Re: Carbondata Compacted file is bigger than original files

Posted by Chin Wei Low <lo...@gmail.com>.
Hi Mahesh,

The sample table schema:
create table if not exists test_table (ts bigint, field STRING, tag STRING,
measurement DOUBLE, write_ts bigint)
partitioned by (day bigint)
STORED AS carbondata
TBLPROPERTIES ('SORT_COLUMNS'='field')

Carbon properties:
carbon.compaction.level.threshold=10,6
carbon.enable.auto.load.merge=false

Steps:
1. Using 'load data inpath' to load csv into the table.

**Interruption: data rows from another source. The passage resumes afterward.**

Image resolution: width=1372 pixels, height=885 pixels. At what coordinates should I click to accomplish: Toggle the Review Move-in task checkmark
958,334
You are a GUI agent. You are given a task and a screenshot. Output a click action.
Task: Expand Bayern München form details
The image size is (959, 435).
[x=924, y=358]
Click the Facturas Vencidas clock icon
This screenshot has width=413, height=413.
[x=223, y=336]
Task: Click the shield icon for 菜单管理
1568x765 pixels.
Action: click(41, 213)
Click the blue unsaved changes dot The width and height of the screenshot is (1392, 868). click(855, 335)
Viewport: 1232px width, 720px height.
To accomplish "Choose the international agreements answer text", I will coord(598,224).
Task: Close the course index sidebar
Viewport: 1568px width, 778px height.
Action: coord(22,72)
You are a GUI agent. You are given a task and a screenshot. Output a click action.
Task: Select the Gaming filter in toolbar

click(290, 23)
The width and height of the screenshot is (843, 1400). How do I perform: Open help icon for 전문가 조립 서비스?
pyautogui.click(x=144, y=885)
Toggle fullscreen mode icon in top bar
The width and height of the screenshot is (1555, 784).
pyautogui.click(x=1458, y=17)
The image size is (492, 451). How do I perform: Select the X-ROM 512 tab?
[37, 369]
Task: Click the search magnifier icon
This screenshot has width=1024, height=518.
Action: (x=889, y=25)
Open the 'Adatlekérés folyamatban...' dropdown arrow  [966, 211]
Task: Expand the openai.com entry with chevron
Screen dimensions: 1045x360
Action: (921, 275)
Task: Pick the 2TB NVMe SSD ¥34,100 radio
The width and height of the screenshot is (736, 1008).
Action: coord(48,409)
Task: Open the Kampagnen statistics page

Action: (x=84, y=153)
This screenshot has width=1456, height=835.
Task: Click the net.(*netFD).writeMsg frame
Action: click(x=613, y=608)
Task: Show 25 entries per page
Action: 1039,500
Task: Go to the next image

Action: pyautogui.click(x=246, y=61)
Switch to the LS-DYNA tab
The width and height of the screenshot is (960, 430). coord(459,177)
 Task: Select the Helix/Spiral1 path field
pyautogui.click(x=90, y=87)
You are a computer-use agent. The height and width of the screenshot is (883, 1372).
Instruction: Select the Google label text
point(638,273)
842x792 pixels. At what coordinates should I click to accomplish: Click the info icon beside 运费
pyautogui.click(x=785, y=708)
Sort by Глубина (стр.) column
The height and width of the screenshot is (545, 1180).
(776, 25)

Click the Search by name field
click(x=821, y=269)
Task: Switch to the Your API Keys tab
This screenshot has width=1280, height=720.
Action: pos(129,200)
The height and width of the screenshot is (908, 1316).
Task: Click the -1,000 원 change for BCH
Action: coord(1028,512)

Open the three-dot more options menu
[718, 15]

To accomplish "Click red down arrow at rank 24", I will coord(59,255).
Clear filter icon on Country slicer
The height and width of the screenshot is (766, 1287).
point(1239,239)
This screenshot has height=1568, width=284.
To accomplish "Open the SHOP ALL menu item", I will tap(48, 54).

Each csv has around
1million records.
2. After 10 batches, run compact 'MINOR' on the table.

Regards,
Chin Wei

On Tue, Apr 5, 2022 at 2:55 PM Mahesh Raju Somalaraju <
maheshraju.onos@gmail.com> wrote:

> Hi Chin wei Low,
>
> Normally the compacted folder file size should be the same or less with
> original segment folders.
> I need to understand in which case it will be big. Can you please provide
> the scenario steps which you are executing so that i can execute and check
> it.
> 1) create table with properties
> 2) data load
>
> Reference:
>
> https://github.com/apache/carbondata/blob/master/docs/ddl-of-carbondata.md#table-compaction-configuration
>
> https://github.com/apache/carbondata/blob/master/docs/dml-of-carbondata.md#compaction
>
>
> Thanks & Regards
> -Mahesh Raju S
> (github id: maheshrajus)
>
> On Mon, Mar 28, 2022 at 3:21 PM Chin Wei Low <lo...@gmail.com> wrote:
>
> > Hi Community,
> >
> > When I run compact 'MINOR' on a table, the compacted files (those with
> .1)
> > are bigger than the total size of the original carbondata files. How can
> I
> > check why this happened? Anyone knows what is happening?
> >
> > Regards,
> > Chin Wei
> >
>